Sebastian es un ñoño que vive rodeado de muñecos que hablan y caminan, en un
inmenso edificio en ruinas. Cuando Batty conoce a Tyrell –nuestro equivalente a
Dios- descubre a un ser inferior y lo mata junto con Sebastian. Ni bien es
puesto al tanto de estos homicidios, Deckard va hasta el departamento de
Sebastian. Pris, que se esconde a plena vista, disimulada entre tantos otros
muñecos como si ella también lo fuera, lo sorprende. Él le dispara y la mata.
Se recupera y comienza entonces a buscar a Batty por todo el edificio,
sosteniendo una lucha que llegará hasta la terraza e, incluso, a otro edificio.

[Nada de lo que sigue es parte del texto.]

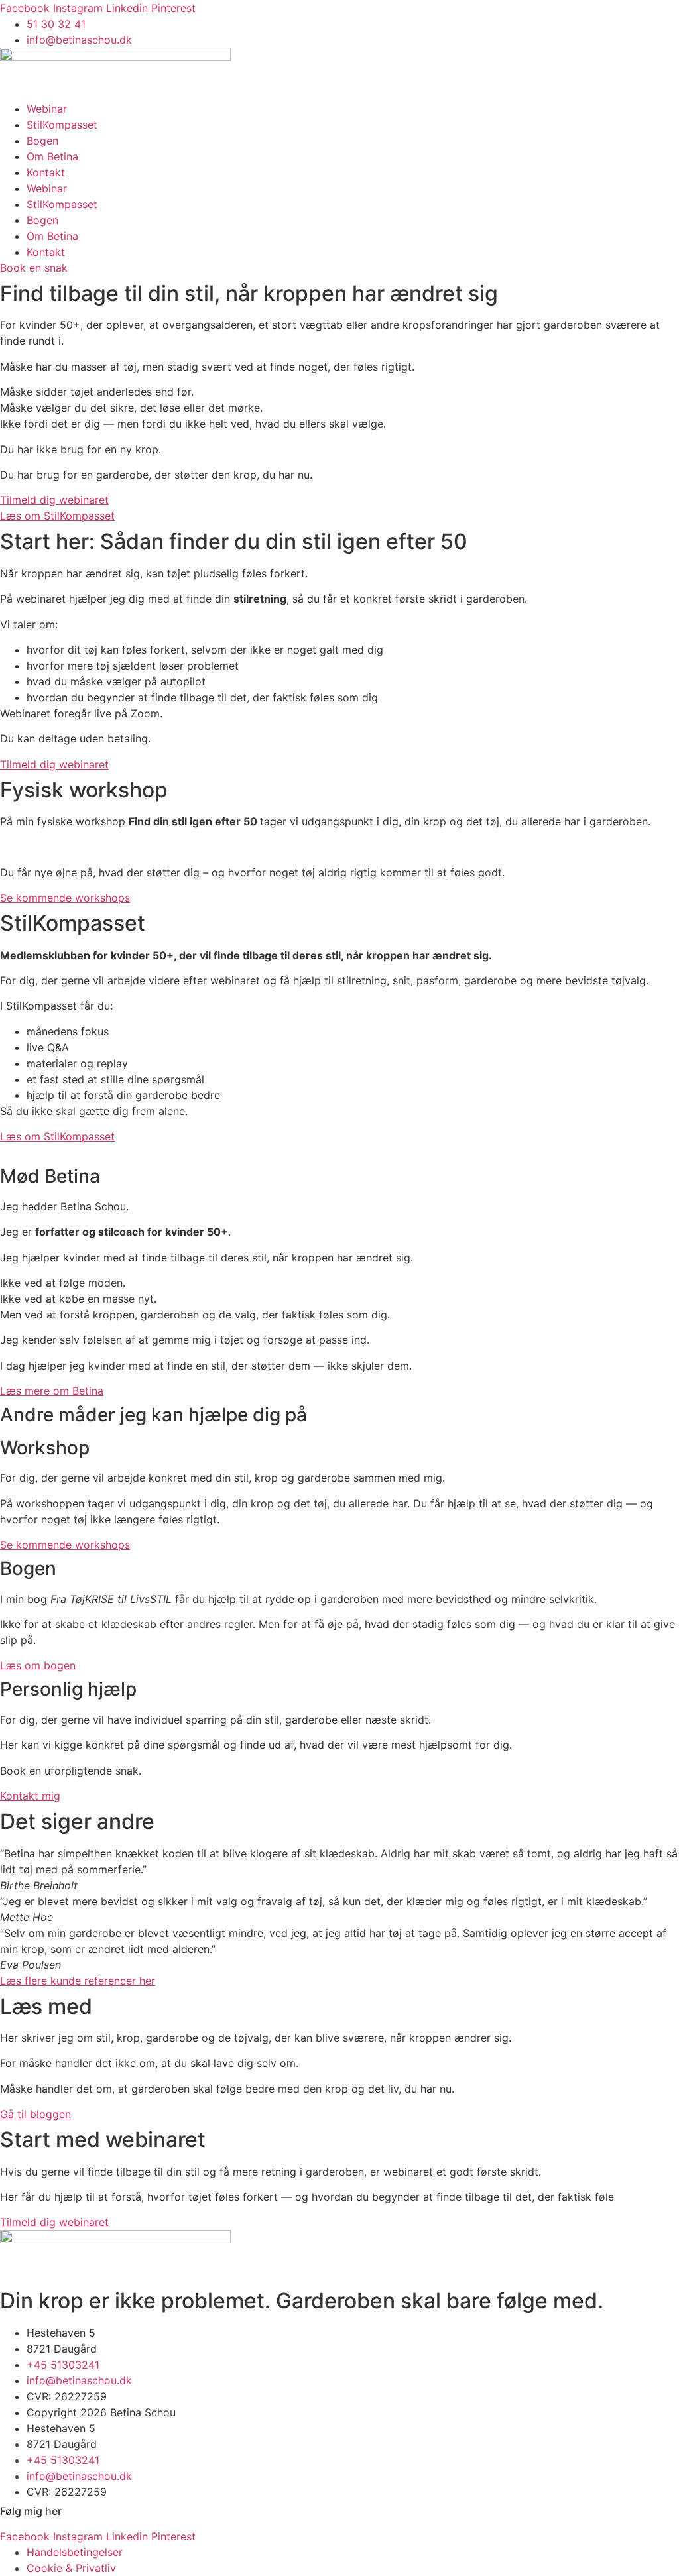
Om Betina (52, 156)
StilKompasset (62, 124)
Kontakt (46, 172)
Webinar (47, 108)
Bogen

Sobre el final, vemos cómo Batty le salva la vida a Deckard –sí, al que asesinó
a los suyos- cuando este resbala al saltar y queda colgando de una viga. Comprende
que nada logrará matándolo, entiende lo absurdo de la venganza. Los cuatro años
de Batty están llegando a su fin. La lucha lo ha deteriorado. Él, un comando creado para la guerra, morirá
habiendo ascendido como ser: le ha perdonado la vida a su cazador, como Jesús
le pidió a Dios que perdonara a los romanos por no saber lo que hacían. Batty
ha aceptado su destino. “¿Es toda una experiencia vivir con miedo, verdad?” –le
dice a Deckard antes de salvarlo-. “Eso es lo que significa ser esclavo.” Sentado bajo la lluvia, frente a Deckard,
rememora su vida. En sus palabras hay ahora paz y entendimiento. En su mano
–señal del espíritu santo- tiene una paloma blanca. “Yo he visto cosas que los
humanos no creerían. Atacar naves en llamas más allá de Orión. He visto rayos C
brillar en la oscuridad cerca de la puerta de Tannhäuser. Todos esos momentos
se perderán en el tiempo como lágrimas en la lluvia. Es hora de morir.” Batty
muere y suelta la paloma. Gaff llega
poco después, y marchándose, le grita a Deckard: “Lástima que ella no pueda
vivir, pero ¿quién vive?”. Cuando llega a su departamento, Deckard nota que la
puerta está abierta. En su cama yace Rachel. Deckard cree, como nosotros, que está
muerta. Pero sólo duerme. Mientras se están yendo –ambos escaparán hacia un
futuro incierto- Deckard descubre en el suelo del pasillo, frente a su puerta, una
pequeña figura de papel plateado. Al levantarla, ve que se trata de un
unicornio. Lo que primero sentimos, es que Gaff
les ha permitido escapar, perdonando así a la replicante. Pero,
¿recuerdan la imagen del unicornio que surcó fugazmente los pensamientos de
Deckard mientras tocaba el piano? ¿Quién tuvo acceso a los recuerdos
implantados de quién, ahora? ¿Quién es ahora un maldito portapieles?